In vitro evaluation of B‐domain deleted recombinant factor VIII (ReFacto ® ) stability during simulated continuous infusion administration

Summary.  The administration of factor VIII (FVIII) by continuous infusion (CI) to manage severe haemorrhage or during major surgery appears pharmacokinetically and economically favourable when compared with intermittent bolus infusions. Successful clinical use of FVIII delivered by CI, however, requires a thorough assessment of product stability under conditions encountered during CI such as prolonged exposure to the delivery devices at ambient temperature and the low FVIII concentrations. This investigation has identified conditions under which ReFacto ® , a recombinant human B‐domain deleted FVIII, can be successfully delivered under dilute conditions when using large volume parenteral polyvinyl chloride (PVC) bags without the addition of stabilizers or as an undiluted preparation delivered by ambulatory infusion pumps. ReFacto ® is stable for 36 h when stored in large volume parenteral PVC reservoirs at 3 and 8 IU mL −1 or 72 h when delivered undiluted at 62 IU mL −1 by CADD ® infusion pumps. The greatest concern with the delivery of ReFacto ® by CI is adsorptive losses to the contact surfaces of the delivery system.
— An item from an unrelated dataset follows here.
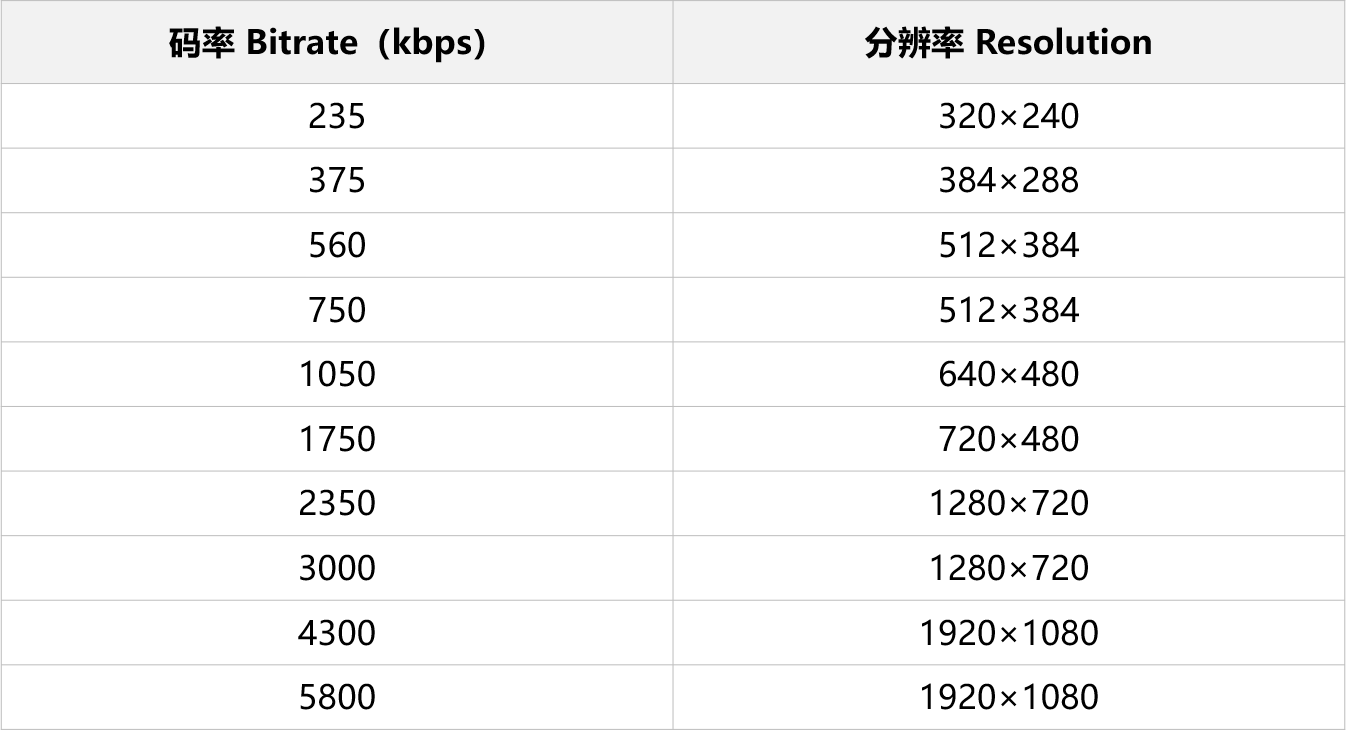Select the 320×240 resolution cell
The height and width of the screenshot is (738, 1346).
coord(1008,117)

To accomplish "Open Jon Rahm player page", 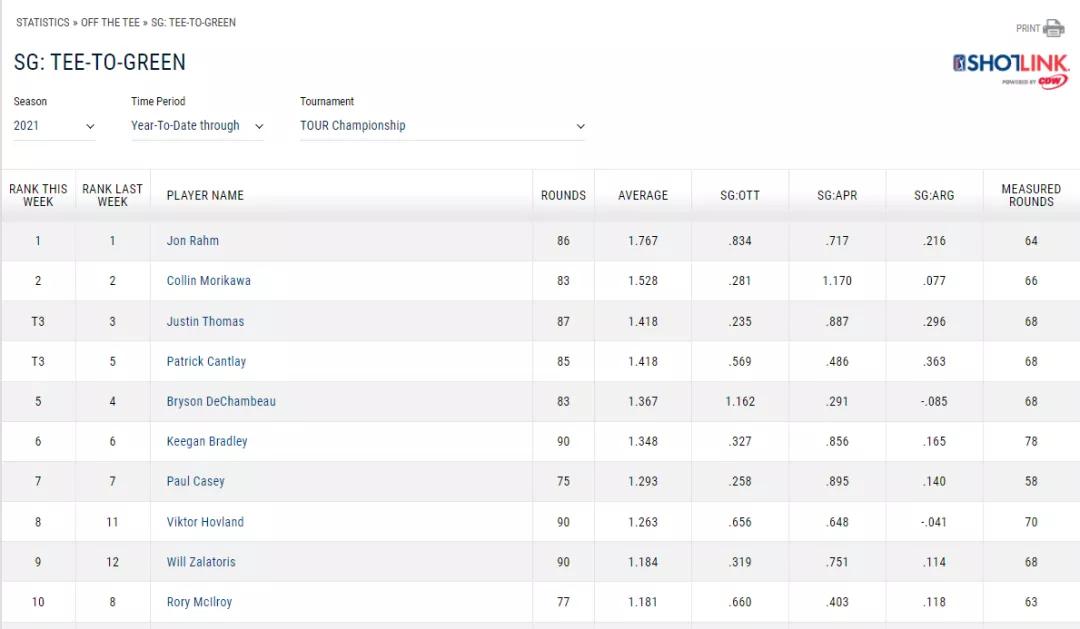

There was no significant binding of ReFacto to the PVC reservoirs overtime; however, there was appreciable binding to the administration set under certain conditions. The binding was influenced by the ionic strength of the solution, residence time in the tubing and protein concentration. The recovery and stability profile of ReFacto ® under certain conditions appears favourable when compared with that of full‐length recombinant FVIII products, observed by other investigators.